Exercise material:

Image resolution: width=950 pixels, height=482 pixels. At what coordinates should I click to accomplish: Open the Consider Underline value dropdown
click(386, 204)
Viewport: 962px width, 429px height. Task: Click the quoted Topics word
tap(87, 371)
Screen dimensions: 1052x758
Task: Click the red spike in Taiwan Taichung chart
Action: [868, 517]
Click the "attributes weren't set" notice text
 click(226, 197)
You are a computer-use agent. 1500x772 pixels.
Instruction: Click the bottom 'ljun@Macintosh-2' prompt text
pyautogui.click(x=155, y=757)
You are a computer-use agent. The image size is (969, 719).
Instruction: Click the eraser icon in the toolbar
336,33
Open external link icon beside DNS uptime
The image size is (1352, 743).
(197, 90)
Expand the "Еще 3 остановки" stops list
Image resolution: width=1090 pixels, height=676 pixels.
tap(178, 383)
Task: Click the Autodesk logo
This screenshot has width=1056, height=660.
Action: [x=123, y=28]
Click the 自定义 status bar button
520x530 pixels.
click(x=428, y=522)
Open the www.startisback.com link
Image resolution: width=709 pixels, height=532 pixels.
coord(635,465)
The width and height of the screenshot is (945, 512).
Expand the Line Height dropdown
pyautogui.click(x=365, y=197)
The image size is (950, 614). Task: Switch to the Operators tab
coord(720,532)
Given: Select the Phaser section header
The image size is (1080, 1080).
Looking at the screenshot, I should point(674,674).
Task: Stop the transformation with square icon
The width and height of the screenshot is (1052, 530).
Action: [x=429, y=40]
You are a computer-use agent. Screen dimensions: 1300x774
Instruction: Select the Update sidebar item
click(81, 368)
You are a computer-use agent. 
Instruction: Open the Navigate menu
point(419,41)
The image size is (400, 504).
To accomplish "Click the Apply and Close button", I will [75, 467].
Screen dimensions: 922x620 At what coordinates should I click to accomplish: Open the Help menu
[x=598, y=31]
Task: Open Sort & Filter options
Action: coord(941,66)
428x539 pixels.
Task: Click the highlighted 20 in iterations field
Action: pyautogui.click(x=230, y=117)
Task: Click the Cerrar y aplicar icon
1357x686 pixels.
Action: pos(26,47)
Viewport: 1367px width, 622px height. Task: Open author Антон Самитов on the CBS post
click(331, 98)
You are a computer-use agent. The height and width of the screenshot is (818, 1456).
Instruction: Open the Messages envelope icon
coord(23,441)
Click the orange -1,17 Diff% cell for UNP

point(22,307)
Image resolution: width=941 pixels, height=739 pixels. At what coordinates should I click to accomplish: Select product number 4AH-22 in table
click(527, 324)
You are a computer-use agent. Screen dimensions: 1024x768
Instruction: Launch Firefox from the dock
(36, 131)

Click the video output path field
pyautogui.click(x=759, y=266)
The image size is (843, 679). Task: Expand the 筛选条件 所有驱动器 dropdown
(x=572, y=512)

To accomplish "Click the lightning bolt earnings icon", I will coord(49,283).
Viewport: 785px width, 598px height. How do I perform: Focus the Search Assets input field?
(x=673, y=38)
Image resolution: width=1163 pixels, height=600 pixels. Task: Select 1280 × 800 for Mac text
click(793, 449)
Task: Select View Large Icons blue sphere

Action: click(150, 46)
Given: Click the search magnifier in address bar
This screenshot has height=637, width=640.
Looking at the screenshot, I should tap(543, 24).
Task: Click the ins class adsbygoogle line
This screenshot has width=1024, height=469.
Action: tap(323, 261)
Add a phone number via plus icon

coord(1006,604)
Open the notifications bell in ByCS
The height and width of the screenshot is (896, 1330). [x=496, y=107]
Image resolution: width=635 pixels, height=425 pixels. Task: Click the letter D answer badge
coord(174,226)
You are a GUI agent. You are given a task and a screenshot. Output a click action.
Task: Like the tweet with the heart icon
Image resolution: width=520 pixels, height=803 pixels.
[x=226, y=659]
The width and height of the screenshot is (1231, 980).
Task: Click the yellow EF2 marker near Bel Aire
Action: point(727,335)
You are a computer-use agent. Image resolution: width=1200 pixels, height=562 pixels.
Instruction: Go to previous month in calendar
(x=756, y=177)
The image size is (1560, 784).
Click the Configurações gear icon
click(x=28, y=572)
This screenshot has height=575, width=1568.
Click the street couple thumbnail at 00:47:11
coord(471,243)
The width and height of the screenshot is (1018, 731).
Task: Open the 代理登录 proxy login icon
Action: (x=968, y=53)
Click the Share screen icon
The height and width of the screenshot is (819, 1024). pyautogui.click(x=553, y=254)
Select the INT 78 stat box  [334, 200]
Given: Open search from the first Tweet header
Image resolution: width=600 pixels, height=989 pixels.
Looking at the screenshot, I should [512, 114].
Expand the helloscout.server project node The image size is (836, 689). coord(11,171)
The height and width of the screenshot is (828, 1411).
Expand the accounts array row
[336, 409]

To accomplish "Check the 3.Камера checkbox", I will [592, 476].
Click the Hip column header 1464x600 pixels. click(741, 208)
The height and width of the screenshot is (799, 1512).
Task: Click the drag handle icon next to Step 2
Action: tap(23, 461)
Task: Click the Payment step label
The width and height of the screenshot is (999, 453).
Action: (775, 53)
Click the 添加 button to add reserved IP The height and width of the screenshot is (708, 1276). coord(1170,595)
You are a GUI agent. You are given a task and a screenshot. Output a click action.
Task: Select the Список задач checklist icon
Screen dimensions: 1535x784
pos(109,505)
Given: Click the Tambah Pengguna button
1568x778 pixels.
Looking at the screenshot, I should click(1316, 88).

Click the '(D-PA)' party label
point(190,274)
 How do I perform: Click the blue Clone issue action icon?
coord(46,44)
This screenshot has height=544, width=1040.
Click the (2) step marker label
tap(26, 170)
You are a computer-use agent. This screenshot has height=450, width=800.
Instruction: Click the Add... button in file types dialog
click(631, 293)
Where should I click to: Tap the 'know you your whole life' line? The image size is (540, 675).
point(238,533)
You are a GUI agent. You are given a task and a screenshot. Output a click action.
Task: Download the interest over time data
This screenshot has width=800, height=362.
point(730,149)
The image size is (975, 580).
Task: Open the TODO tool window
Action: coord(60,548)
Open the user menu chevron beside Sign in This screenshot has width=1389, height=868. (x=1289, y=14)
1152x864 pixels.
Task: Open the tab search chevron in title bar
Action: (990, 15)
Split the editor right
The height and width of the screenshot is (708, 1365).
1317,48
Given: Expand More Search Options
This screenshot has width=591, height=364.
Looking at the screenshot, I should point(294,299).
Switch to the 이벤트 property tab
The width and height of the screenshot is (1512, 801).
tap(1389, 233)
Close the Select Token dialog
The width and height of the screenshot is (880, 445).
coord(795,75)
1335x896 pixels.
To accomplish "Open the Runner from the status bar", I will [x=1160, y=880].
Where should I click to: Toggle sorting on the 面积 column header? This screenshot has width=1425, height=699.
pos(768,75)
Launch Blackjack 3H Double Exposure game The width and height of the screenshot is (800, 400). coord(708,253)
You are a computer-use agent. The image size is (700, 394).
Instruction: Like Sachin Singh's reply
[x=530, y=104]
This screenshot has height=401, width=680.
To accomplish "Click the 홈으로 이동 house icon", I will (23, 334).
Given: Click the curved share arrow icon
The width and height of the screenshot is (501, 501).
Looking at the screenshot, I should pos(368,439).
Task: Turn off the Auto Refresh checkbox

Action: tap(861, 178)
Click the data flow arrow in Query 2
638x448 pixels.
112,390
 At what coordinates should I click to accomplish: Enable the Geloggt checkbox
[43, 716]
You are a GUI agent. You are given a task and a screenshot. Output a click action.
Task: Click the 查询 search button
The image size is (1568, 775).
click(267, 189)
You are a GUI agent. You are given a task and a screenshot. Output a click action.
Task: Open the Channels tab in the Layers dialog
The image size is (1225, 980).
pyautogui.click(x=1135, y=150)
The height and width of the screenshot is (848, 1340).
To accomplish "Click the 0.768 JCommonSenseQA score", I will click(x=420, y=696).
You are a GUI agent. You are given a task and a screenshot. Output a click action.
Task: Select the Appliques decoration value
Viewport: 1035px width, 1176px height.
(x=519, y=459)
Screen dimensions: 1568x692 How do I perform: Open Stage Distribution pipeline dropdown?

Work request:
Exactly as written, repeat the lines from the start of the listing through the line containing "Given: Select the Phaser section header", both included.

Output for this task:
Image resolution: width=950 pixels, height=482 pixels. At what coordinates should I click to accomplish: Open the Consider Underline value dropdown
click(386, 204)
Viewport: 962px width, 429px height. Task: Click the quoted Topics word
tap(87, 371)
Screen dimensions: 1052x758
Task: Click the red spike in Taiwan Taichung chart
Action: [868, 517]
Click the "attributes weren't set" notice text
 click(226, 197)
You are a computer-use agent. 1500x772 pixels.
Instruction: Click the bottom 'ljun@Macintosh-2' prompt text
pyautogui.click(x=155, y=757)
You are a computer-use agent. The image size is (969, 719).
Instruction: Click the eraser icon in the toolbar
336,33
Open external link icon beside DNS uptime
The image size is (1352, 743).
(197, 90)
Expand the "Еще 3 остановки" stops list
Image resolution: width=1090 pixels, height=676 pixels.
tap(178, 383)
Task: Click the Autodesk logo
This screenshot has width=1056, height=660.
Action: [x=123, y=28]
Click the 自定义 status bar button
520x530 pixels.
click(x=428, y=522)
Open the www.startisback.com link
Image resolution: width=709 pixels, height=532 pixels.
coord(635,465)
The width and height of the screenshot is (945, 512).
Expand the Line Height dropdown
pyautogui.click(x=365, y=197)
The image size is (950, 614). Task: Switch to the Operators tab
coord(720,532)
Given: Select the Phaser section header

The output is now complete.